Title: Re: A Beginner's First Engine (Single-acting Oscillator)
Post by: gary.a.ayres on March 19, 2019, 10:26:27 PM
(https://www.model-engineer.co.uk/sites/7/images/member_albums/173350/827326.jpg)

 8)
Title: Re: A Beginner's First Engine (Single-acting Oscillator)
Post by: MJM460 on March 20, 2019, 12:54:39 AM
Hi Gary, great to see it running on steam with your boiler.  Certainly appropriate to be basking in the glory of that first run.

I believe it will already be worthwhile taking off the nut and spring to remove the cylinder and closely inspect the port face, I think you will already be able to see if the wear pattern is even around the ports or not.  I have found that each of my oscillating engines benefited from some extra work on the port faces of both the cylinder and the standard.  I hesitate to call it lapping, I used 800 grade wet and dry, possibly even 1000.  Some will probably say not fine enough, but I found it wears in quite quickly from there.  I also tried Brasso on the face, assembled the spring to hold the faces together while I turned the engine by hand.  An electric drill might have been better for this.  Not sure whether brasso is course or fine compared with the wet and dry.  I only had a machined wooden block with a hole for the pin to back the abrasive, and punched a hole on the paper so it would lie flat.  With that stand, you might have to square off the end of a dowell in the lathe and drill it for a wood locating pin, and again punch a hole in the paper.  Obviously both surfaces have to be flat to seal.

As far as I remember you don’t have a superheater so the boiler only produces saturated steam.  Then that long copper tube makes quite a nice condenser, so the engine is probably seeing very wet steam.  That may be increasing the dramatic effect of the leakage.  Perhaps it would be worth setting the engine on a block and trying a quite short pipe, insulated by wrapping with strips of rag.  Might help a little, though port face sealing is the key.  Then a little exhaust separator to reduce the water condensing everywhere.
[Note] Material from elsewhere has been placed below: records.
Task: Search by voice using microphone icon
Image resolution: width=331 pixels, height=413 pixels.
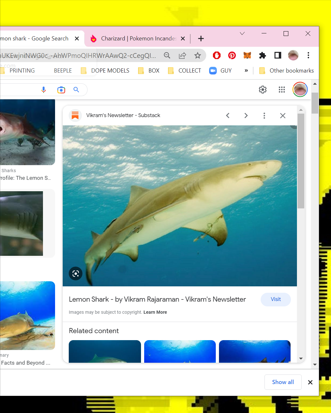Action: (x=44, y=90)
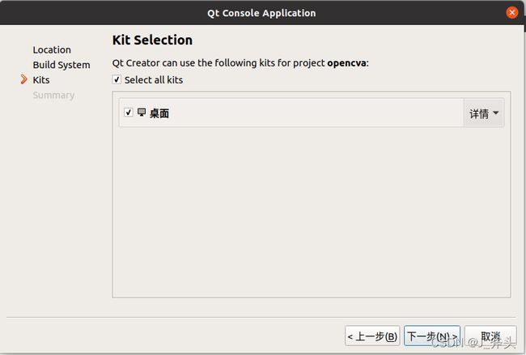526x355 pixels.
Task: Click the desktop monitor icon beside 桌面
Action: click(x=142, y=112)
Looking forward to seeing the next build.  I also tried a double acting one before I started on the slide valve ones.

MJM460

Title: Re: A Beginner's First Engine (Single-acting Oscillator)
Post by: crueby on March 20, 2019, 01:12:25 AM
(https://www.model-engineer.co.uk/sites/7/images/member_albums/173350/827326.jpg)

 8)
Great shot! 
Title: Re: A Beginner's First Engine (Single-acting Oscillator)
Post by: gary.a.ayres on March 20, 2019, 06:59:35 AM
Hi Gary, great to see it running on steam with your boiler.  Certainly appropriate to be basking in the glory of that first run.
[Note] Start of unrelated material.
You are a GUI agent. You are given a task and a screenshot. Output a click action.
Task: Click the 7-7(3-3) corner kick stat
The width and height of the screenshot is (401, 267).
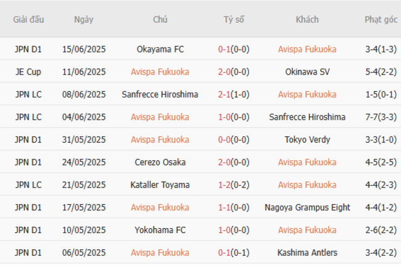[381, 117]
I believe it will already be worthwhile taking off the nut and spring to remove the cylinder and closely inspect the port face, I think you will already be able to see if the wear pattern is even around the ports or not.  I have found that each of my oscillating engines benefited from some extra work on the port faces of both the cylinder and the standard.  I hesitate to call it lapping, I used 800 grade wet and dry, possibly even 1000.  Some will probably say not fine enough, but I found it wears in quite quickly from there.  I also tried Brasso on the face, assembled the spring to hold the faces together while I turned the engine by hand.  An electric drill might have been better for this.  Not sure whether brasso is course or fine compared with the wet and dry.  I only had a machined wooden block with a hole for the pin to back the abrasive, and punched a hole on the paper so it would lie flat.  With that stand, you might have to square off the end of a dowell in the lathe and drill it for a wood locating pin, and again punch a hole in the paper.  Obviously both surfaces have to be flat to seal.

As far as I remember you don’t have a superheater so the boiler only produces saturated steam.  Then that long copper tube makes quite a nice condenser, so the engine is probably seeing very wet steam.  That may be increasing the dramatic effect of the leakage.  Perhaps it would be worth setting the engine on a block and trying a quite short pipe, insulated by wrapping with strips of rag.  Might help a little, though port face sealing is the key.  Then a little exhaust separator to reduce the water condensing everywhere.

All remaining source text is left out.